まわりを走っていたイレブンはおろか、あれだけ盛り上がっていた観客ひとり見あたらない。
「行かないで」
静かなスタジアムの中、今度ははっきりと声が聞こえた。
振り返ると、そこには黒髪の、自分より少しだけ小さな少年がいた。
俯いているので表情まではうかがえない。
しかし、着ている服には見覚えがあった。
緑一色のそれは。
(オレの居たサッカーチームの)
昨日まで同じ歳の子たちとお揃いで着ていたユニフォーム。
自分が人とは違うのだと気が付かせてくれたチームのもの。
自分のプレーを封印したのはいつだったか。
もう思い出せない。
周りが活躍できるようにと言いながら、本当は、本当は自分が一人になるのを恐れていた。
(それなら、この子は、)
向けられた瞳は、いつかの自分そのものだった。
気が付けば捕らえられた右手。
縫い付けられたように動けない。
「行かないで」
代表選考の話をもらい、今度こそ失敗しないようにと周りを活かすことに徹してきた。
そうすれば、誰に恨まれることなくみんな楽しくプレーができる。
そう信じていたのだ。
今までは。
「ごめんね」
思わず落ちた言葉。
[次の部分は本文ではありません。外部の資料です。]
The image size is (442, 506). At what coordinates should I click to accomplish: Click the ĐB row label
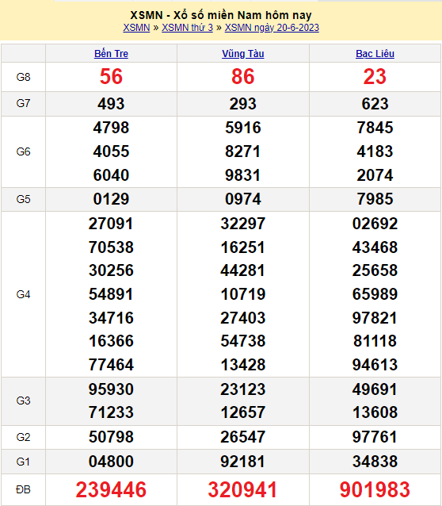click(x=23, y=490)
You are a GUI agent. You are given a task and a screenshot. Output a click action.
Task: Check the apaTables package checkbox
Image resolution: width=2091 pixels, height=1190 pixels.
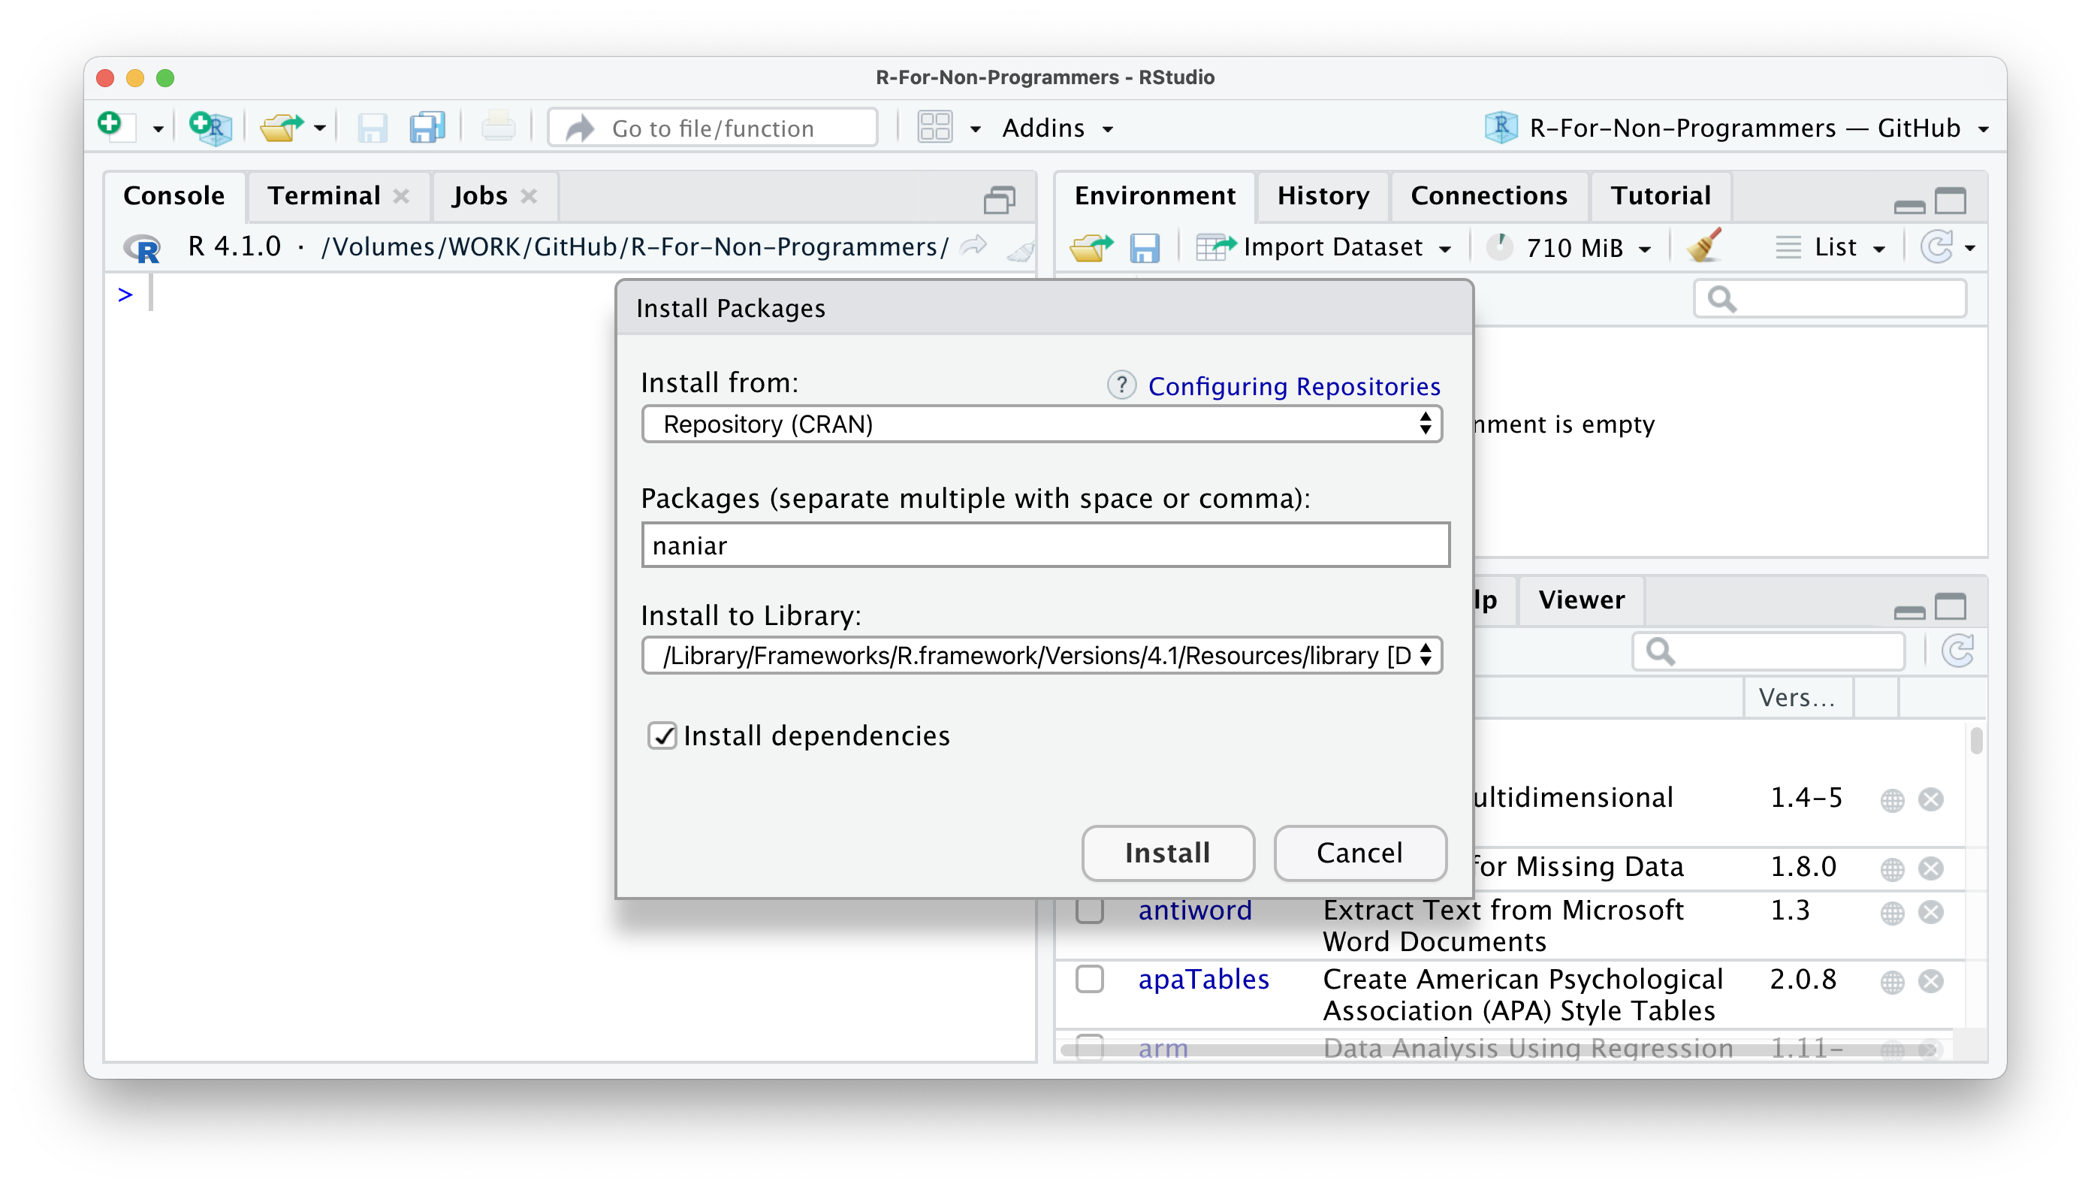1089,979
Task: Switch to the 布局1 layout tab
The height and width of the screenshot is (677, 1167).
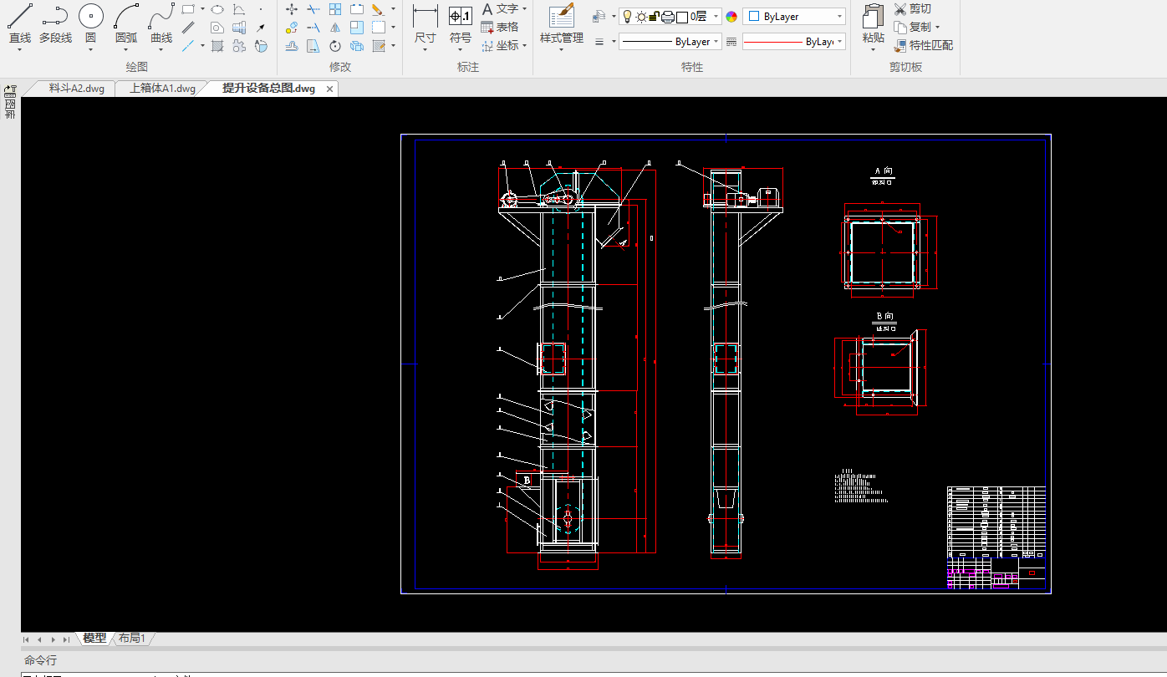Action: [132, 639]
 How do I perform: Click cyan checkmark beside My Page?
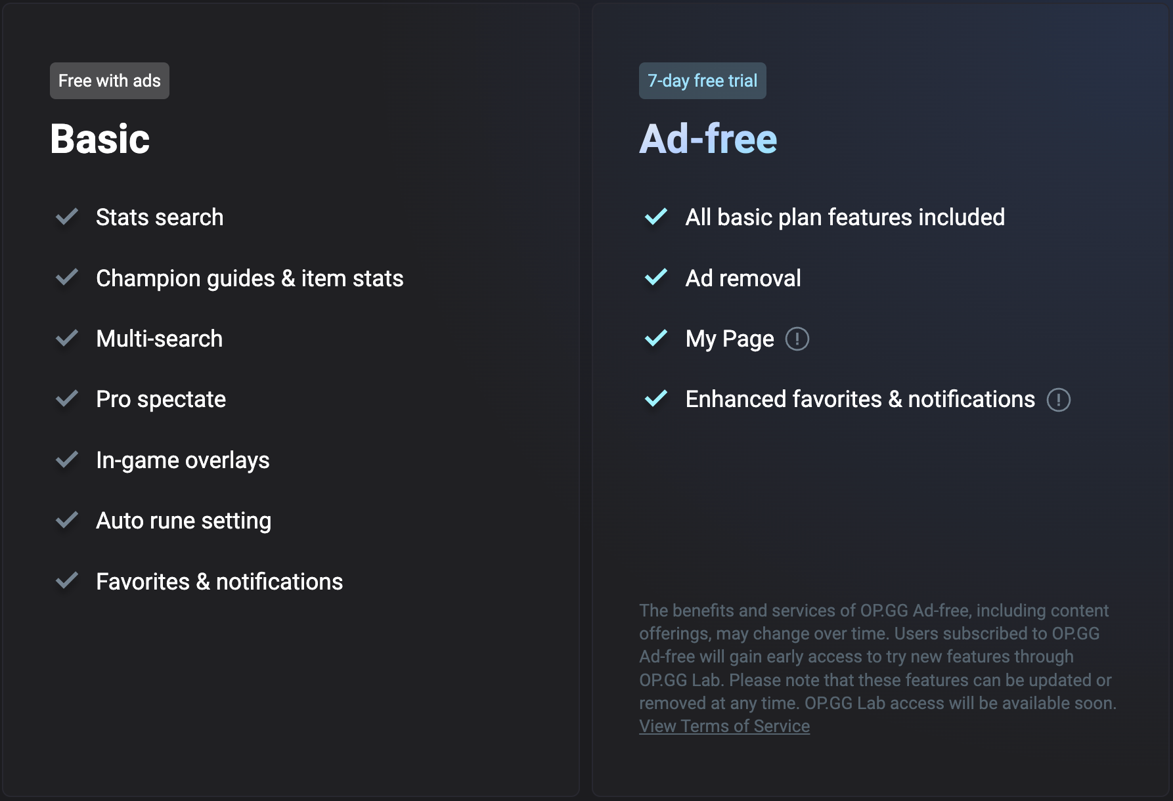tap(656, 338)
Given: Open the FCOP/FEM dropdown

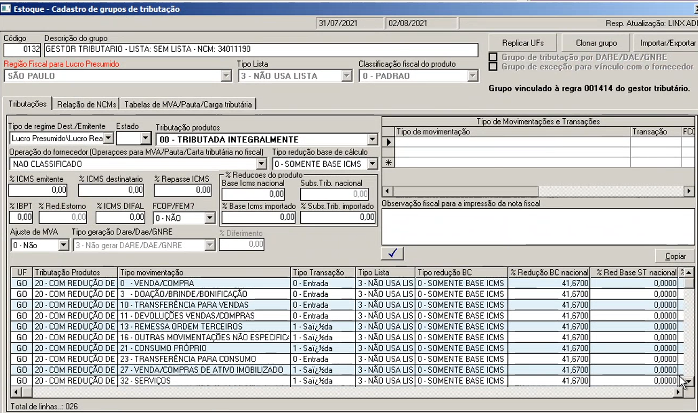Looking at the screenshot, I should (x=210, y=218).
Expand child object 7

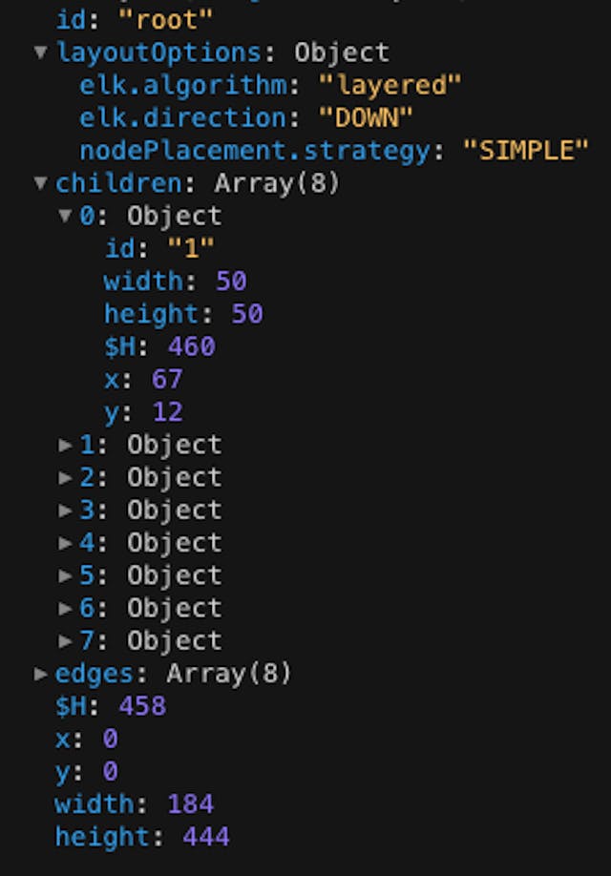[66, 641]

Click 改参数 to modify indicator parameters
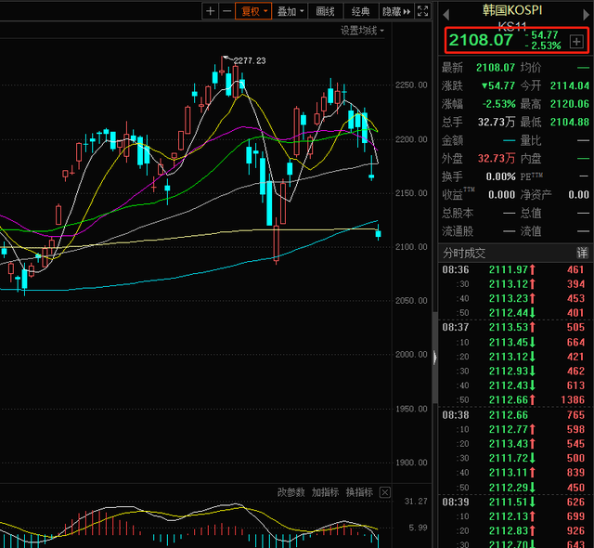pyautogui.click(x=291, y=492)
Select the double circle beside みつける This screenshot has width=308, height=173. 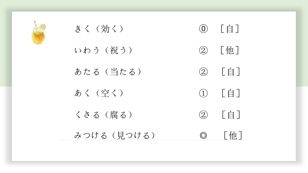pos(203,135)
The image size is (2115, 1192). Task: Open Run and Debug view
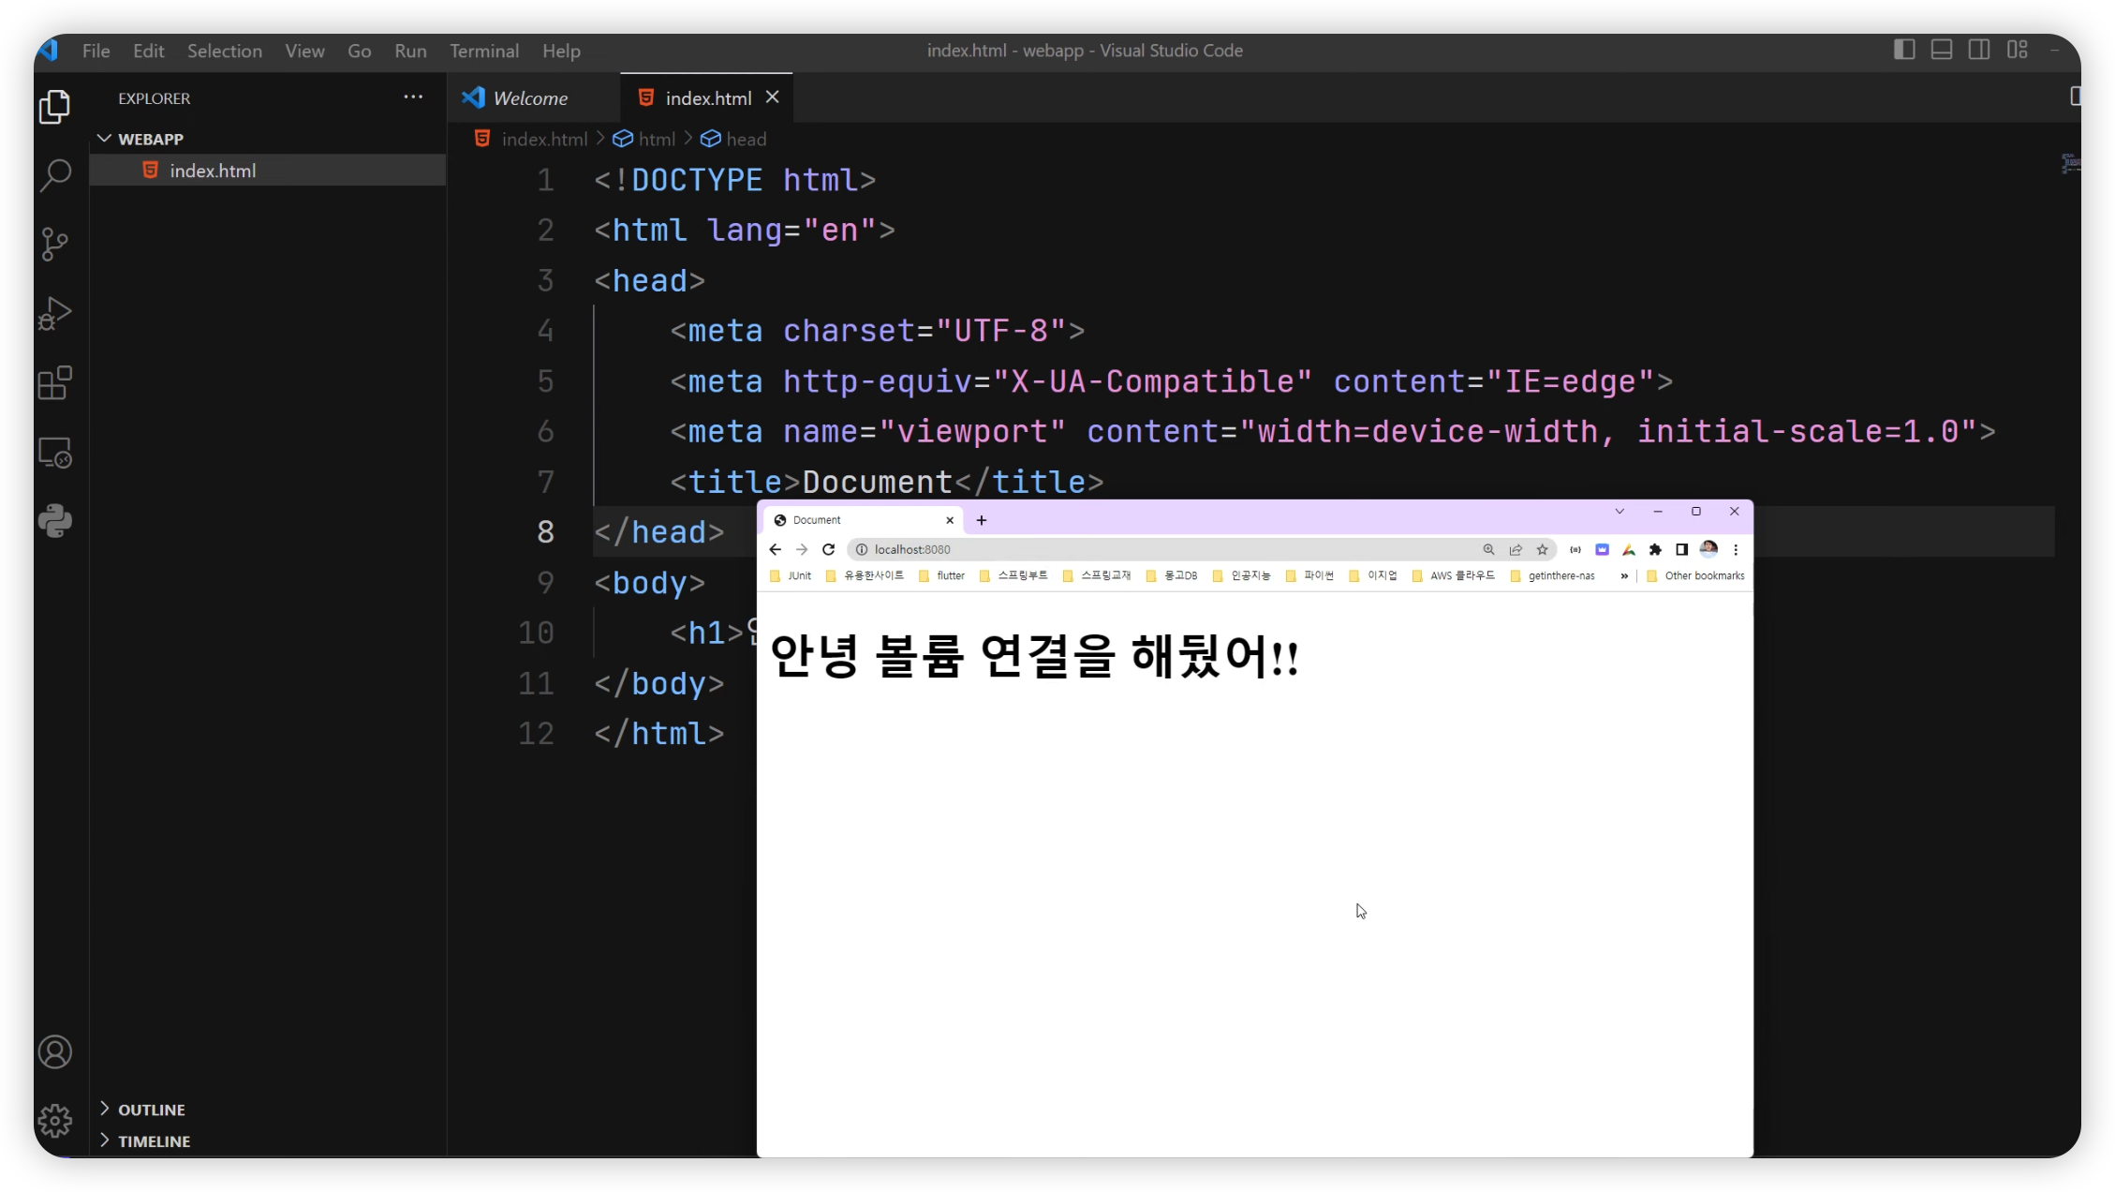pyautogui.click(x=55, y=314)
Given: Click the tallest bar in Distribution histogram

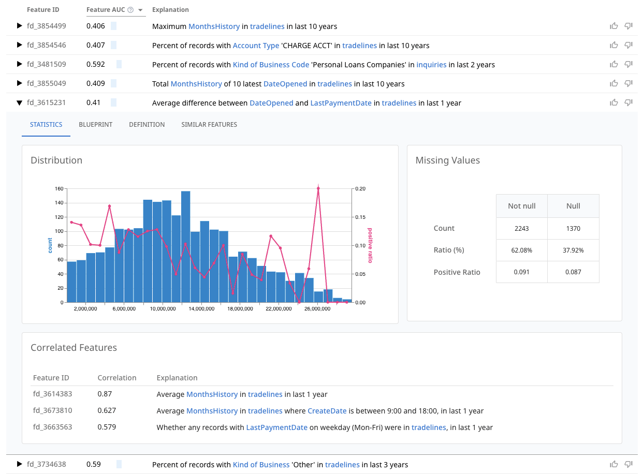Looking at the screenshot, I should point(185,243).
今までの自分に、そ
してこれからの自分に。
「ごめんね」
再び口にすると、唐突にすべての音がよみがえる。
響き渡る歓声、応援のマーチ、相手チームの怒号。
「行け、虎丸っ」
振り返ればたくさんの真っ青なユニフォーム。
本気で叱ってくれた。
背中を押してくれた。
まだ出会って間もないこの人たちと、仲間になりたいのだ。
不安な瞳が視界の隅をよぎった。
ごめんねと口の中でつぶやいてから、ゆっくりと笑う。
ぎゅ、と力いっぱい右手を握り返してやった。
その
手
を離せないまま
わたしは
走る
(まだ不安は消えないけど)
(オレは前に進むよ)
虎嘯風生さまに提出したもの。
虎ちゃんだらけだなんて、なんて素敵な企画!
その手=昨日までの自分、みたいに感じられたらいいな。